:: TASK STATEMENT ::
After finding the line containing "This screenshot has height=531, width=564." below, please output that line and each following one through the line containing "Click Kenza Idrissi's", exactly as written.

:: DATASET EXTRACT ::
+++++

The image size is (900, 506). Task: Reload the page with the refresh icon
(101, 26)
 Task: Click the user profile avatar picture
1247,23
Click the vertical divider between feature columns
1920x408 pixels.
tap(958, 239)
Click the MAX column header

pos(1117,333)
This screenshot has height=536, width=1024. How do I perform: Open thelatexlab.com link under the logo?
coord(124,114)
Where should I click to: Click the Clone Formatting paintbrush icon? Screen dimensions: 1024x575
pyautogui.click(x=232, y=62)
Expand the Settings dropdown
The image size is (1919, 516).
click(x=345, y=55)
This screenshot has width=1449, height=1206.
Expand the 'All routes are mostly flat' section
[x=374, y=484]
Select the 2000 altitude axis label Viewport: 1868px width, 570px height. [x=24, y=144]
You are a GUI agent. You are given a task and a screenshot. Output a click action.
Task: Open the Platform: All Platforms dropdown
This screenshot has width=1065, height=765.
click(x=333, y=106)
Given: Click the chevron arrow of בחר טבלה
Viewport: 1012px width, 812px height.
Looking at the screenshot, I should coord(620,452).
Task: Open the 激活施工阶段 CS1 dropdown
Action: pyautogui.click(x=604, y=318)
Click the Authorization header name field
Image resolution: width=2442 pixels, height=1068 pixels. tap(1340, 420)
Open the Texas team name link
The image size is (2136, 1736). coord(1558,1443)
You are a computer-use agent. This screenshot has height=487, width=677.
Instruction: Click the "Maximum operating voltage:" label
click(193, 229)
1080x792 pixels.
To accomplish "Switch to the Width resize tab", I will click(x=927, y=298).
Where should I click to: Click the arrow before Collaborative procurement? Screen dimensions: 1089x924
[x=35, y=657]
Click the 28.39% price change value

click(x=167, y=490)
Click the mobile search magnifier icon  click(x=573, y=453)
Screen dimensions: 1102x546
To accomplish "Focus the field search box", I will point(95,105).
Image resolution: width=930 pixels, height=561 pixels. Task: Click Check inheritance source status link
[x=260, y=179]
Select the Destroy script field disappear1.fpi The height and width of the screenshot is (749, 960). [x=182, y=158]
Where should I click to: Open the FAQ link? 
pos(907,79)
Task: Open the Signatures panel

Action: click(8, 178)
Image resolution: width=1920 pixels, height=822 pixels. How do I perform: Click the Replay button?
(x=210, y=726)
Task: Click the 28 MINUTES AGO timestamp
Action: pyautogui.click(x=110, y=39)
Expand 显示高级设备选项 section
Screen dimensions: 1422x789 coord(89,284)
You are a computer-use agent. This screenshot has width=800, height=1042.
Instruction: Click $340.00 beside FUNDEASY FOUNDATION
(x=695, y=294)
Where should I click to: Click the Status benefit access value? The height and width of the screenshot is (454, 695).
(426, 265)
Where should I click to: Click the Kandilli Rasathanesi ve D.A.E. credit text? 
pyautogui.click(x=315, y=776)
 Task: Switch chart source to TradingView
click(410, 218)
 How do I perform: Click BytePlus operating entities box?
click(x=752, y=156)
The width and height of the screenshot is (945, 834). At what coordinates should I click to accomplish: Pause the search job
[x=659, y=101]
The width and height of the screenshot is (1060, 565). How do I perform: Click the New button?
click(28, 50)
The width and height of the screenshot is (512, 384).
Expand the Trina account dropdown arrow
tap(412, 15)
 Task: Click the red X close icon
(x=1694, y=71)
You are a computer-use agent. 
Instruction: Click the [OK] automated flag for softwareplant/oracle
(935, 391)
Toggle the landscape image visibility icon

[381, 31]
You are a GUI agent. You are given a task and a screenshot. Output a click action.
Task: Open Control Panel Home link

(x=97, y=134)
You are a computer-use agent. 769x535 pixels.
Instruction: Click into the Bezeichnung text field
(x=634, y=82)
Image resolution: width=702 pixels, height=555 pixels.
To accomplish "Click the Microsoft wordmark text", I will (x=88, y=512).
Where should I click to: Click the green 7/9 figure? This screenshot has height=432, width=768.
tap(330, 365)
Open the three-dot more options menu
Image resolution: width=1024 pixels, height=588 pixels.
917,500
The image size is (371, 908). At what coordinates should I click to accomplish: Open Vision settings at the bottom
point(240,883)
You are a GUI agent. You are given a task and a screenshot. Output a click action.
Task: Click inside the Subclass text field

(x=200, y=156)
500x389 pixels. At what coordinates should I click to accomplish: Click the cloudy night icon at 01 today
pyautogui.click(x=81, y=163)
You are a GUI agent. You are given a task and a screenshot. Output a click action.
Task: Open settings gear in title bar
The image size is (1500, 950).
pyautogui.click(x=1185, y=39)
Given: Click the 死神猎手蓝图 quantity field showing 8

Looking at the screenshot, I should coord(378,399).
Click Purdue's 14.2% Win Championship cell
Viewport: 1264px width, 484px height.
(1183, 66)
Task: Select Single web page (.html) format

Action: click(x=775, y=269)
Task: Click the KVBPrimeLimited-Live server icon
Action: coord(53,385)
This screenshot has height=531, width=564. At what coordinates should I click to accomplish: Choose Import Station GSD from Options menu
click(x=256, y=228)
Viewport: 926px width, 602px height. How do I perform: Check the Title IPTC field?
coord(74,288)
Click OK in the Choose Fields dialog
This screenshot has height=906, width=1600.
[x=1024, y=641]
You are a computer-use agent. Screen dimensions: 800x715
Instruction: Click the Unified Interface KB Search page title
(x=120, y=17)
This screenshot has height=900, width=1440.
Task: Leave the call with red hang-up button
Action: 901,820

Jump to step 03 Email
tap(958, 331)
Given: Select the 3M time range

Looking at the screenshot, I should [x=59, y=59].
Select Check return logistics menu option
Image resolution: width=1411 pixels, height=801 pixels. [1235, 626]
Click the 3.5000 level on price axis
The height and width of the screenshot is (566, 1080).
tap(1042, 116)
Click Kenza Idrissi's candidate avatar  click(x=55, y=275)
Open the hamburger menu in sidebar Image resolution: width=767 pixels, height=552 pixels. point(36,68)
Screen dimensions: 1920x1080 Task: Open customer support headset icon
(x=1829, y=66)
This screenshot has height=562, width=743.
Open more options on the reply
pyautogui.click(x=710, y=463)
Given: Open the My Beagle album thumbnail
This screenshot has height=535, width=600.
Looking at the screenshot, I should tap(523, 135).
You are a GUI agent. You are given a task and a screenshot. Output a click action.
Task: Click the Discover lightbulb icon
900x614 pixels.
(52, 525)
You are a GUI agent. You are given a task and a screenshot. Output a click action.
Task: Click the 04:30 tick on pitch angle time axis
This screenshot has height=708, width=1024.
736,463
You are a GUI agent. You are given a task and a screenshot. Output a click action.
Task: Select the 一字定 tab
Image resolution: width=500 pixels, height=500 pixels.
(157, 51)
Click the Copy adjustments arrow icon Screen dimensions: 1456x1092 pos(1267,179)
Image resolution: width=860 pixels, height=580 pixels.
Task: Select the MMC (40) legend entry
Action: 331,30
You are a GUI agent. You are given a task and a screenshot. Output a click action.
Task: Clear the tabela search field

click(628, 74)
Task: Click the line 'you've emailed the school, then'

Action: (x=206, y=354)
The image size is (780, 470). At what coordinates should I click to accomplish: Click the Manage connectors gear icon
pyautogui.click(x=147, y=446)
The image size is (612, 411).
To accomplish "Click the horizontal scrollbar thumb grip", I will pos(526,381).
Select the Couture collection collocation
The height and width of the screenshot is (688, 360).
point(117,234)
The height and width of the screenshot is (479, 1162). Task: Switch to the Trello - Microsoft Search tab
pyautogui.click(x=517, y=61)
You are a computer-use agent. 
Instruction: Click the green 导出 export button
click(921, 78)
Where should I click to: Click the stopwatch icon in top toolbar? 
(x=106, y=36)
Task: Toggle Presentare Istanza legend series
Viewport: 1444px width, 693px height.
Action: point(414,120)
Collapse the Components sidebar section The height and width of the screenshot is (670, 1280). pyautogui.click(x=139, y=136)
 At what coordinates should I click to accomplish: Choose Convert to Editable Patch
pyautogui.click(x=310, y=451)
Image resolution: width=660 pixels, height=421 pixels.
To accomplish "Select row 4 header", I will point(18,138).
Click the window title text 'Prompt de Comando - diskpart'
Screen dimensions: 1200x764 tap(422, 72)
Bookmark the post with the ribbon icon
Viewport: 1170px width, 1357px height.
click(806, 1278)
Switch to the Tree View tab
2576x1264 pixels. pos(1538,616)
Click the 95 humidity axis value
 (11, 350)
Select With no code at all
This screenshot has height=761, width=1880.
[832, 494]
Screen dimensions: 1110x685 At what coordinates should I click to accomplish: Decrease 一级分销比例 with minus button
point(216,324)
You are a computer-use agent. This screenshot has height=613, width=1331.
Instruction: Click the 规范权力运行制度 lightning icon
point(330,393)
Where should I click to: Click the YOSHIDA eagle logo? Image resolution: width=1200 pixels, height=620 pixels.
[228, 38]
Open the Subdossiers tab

+++++

:: SOLUTION TO THE PROBLEM ::
This screenshot has height=531, width=564. At what coordinates should I click to accomplish: Choose Import Station GSD from Options menu
click(x=256, y=228)
Viewport: 926px width, 602px height. How do I perform: Check the Title IPTC field?
coord(74,288)
Click OK in the Choose Fields dialog
This screenshot has height=906, width=1600.
[x=1024, y=641]
You are a computer-use agent. Screen dimensions: 800x715
Instruction: Click the Unified Interface KB Search page title
(x=120, y=17)
This screenshot has height=900, width=1440.
Task: Leave the call with red hang-up button
Action: 901,820

Jump to step 03 Email
tap(958, 331)
Given: Select the 3M time range

Looking at the screenshot, I should [x=59, y=59].
Select Check return logistics menu option
Image resolution: width=1411 pixels, height=801 pixels. [1235, 626]
Click the 3.5000 level on price axis
The height and width of the screenshot is (566, 1080).
tap(1042, 116)
Click Kenza Idrissi's candidate avatar  click(x=55, y=275)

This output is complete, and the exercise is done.